Task:
Reproduce the listing below word for word, everything from the line containing "Task: Open the Hex Data Format dropdown" down to the line containing "will click(x=64, y=140).", both included.
(begin)
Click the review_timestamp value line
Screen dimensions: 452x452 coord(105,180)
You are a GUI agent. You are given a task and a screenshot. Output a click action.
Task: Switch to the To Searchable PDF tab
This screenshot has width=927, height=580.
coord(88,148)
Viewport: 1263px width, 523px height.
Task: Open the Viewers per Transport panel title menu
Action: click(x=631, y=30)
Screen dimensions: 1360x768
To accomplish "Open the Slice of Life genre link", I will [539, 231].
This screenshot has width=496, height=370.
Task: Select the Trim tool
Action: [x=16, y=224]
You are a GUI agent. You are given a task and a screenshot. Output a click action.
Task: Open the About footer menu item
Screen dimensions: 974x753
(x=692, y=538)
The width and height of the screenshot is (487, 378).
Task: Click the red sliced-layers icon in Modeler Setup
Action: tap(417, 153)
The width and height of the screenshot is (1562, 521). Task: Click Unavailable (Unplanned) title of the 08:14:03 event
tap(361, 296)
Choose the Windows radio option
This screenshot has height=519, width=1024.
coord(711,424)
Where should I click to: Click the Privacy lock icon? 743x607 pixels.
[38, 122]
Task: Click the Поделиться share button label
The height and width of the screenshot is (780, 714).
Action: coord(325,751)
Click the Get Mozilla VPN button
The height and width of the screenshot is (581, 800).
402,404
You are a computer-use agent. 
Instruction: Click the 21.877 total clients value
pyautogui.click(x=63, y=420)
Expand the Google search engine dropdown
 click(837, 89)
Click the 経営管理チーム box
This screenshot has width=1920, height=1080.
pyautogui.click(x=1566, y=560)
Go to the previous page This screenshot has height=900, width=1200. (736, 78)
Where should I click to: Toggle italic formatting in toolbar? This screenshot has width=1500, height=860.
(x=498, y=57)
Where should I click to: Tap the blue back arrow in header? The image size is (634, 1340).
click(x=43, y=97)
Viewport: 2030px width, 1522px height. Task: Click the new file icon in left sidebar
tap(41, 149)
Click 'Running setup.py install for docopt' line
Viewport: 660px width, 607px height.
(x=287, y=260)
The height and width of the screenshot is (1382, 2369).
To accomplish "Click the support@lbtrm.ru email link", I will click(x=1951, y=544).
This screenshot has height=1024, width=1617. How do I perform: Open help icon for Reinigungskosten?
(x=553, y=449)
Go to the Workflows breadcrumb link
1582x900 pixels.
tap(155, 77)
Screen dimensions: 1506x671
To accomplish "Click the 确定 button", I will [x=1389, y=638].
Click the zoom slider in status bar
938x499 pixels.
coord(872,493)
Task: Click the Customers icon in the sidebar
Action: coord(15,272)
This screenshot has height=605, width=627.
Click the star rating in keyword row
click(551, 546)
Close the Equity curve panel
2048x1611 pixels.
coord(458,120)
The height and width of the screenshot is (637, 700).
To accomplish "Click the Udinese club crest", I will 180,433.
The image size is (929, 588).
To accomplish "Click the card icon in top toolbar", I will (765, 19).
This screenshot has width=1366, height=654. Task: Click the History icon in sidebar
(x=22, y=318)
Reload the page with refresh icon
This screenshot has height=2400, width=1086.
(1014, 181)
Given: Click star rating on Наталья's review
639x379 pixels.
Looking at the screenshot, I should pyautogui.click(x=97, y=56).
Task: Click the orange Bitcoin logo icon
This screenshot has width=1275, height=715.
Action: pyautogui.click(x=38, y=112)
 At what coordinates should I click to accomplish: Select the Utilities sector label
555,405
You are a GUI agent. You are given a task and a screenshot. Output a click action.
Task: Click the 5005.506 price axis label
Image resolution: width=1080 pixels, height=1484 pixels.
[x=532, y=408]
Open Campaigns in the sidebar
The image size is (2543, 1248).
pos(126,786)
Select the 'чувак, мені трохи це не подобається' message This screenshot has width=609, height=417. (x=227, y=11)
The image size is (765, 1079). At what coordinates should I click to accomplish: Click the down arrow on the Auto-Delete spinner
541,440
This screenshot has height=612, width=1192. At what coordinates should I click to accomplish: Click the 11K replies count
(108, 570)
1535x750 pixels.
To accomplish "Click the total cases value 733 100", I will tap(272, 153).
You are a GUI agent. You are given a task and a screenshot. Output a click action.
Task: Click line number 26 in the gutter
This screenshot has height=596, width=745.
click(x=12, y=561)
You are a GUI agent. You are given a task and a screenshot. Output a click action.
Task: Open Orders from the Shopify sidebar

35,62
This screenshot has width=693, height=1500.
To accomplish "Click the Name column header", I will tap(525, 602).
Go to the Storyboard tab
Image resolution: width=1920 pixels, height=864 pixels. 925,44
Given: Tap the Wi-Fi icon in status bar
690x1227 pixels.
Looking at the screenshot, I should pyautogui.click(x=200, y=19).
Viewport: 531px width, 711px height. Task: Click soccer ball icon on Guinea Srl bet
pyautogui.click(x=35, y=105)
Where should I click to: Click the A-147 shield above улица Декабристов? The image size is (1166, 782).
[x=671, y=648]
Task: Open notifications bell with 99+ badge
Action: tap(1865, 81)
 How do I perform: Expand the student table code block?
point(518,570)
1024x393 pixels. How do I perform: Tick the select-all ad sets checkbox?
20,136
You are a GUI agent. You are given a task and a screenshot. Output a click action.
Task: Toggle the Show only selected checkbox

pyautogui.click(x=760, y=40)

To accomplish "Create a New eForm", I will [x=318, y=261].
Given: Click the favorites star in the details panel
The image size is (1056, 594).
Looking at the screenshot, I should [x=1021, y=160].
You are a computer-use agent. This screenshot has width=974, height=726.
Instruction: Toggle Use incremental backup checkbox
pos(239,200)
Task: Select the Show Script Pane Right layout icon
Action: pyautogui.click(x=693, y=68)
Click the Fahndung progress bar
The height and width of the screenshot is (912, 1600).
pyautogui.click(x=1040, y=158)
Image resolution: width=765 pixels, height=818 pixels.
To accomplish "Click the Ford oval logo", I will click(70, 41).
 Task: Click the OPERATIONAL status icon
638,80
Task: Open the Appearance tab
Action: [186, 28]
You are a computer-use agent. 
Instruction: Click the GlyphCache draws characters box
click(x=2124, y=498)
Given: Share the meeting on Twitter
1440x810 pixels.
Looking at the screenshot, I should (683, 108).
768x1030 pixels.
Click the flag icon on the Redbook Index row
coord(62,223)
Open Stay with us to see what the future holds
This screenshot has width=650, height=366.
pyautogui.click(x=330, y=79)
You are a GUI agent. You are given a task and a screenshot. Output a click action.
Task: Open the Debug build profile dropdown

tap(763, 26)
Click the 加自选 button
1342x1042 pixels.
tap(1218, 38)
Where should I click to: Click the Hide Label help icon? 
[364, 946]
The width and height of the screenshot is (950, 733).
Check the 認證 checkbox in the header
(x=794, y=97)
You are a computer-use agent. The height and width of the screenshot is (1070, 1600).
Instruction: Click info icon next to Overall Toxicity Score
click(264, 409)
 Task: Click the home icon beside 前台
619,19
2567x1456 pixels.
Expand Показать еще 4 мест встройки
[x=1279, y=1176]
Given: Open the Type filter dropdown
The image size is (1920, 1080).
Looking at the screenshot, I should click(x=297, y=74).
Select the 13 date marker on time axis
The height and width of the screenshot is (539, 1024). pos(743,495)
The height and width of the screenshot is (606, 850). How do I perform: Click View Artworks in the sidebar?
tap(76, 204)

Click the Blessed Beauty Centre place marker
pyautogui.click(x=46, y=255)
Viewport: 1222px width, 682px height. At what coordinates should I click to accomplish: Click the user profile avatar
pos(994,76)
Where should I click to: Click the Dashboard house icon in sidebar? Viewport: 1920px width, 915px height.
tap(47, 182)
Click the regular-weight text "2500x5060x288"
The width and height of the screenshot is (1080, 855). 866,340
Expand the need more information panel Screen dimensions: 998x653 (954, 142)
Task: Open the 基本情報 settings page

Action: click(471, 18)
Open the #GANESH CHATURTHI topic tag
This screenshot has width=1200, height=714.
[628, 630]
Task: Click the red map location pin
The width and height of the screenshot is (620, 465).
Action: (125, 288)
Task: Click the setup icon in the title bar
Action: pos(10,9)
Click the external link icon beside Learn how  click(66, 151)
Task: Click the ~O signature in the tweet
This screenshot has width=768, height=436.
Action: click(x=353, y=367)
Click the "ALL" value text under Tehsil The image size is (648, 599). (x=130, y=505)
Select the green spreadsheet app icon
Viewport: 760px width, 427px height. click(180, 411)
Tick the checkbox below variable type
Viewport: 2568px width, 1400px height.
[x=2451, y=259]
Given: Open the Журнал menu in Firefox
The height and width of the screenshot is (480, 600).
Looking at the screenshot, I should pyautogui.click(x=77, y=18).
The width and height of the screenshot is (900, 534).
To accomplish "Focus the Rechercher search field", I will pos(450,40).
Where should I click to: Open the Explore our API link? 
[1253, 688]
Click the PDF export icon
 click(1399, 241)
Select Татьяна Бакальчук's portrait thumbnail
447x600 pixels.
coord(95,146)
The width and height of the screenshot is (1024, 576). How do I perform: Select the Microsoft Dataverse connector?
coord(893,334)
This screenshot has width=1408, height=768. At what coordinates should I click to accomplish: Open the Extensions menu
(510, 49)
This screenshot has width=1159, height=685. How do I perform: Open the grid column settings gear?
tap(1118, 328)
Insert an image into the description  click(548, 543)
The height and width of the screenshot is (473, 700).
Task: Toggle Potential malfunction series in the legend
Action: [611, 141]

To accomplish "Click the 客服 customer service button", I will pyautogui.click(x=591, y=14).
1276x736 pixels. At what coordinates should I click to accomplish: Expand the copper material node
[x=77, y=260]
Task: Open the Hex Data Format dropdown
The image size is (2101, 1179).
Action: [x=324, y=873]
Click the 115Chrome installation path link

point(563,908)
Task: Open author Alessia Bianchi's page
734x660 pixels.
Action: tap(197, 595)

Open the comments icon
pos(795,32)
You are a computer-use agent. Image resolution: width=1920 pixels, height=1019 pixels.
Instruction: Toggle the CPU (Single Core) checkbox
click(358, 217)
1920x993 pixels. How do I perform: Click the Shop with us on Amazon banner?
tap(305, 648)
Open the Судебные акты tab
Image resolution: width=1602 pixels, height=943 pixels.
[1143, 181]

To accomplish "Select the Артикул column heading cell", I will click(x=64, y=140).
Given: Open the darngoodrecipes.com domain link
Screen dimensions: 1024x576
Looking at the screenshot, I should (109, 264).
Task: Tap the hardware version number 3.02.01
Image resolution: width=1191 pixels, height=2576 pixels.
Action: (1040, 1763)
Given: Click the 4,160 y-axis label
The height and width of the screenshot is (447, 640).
(end)
In response:
Task: Open the Hex Data Format dropdown
The image size is (2101, 1179).
Action: [x=324, y=873]
Click the 115Chrome installation path link

point(563,908)
Task: Open author Alessia Bianchi's page
734x660 pixels.
Action: tap(197, 595)

Open the comments icon
pos(795,32)
You are a computer-use agent. Image resolution: width=1920 pixels, height=1019 pixels.
Instruction: Toggle the CPU (Single Core) checkbox
click(358, 217)
1920x993 pixels. How do I perform: Click the Shop with us on Amazon banner?
tap(305, 648)
Open the Судебные акты tab
Image resolution: width=1602 pixels, height=943 pixels.
[1143, 181]

To accomplish "Select the Артикул column heading cell", I will click(x=64, y=140).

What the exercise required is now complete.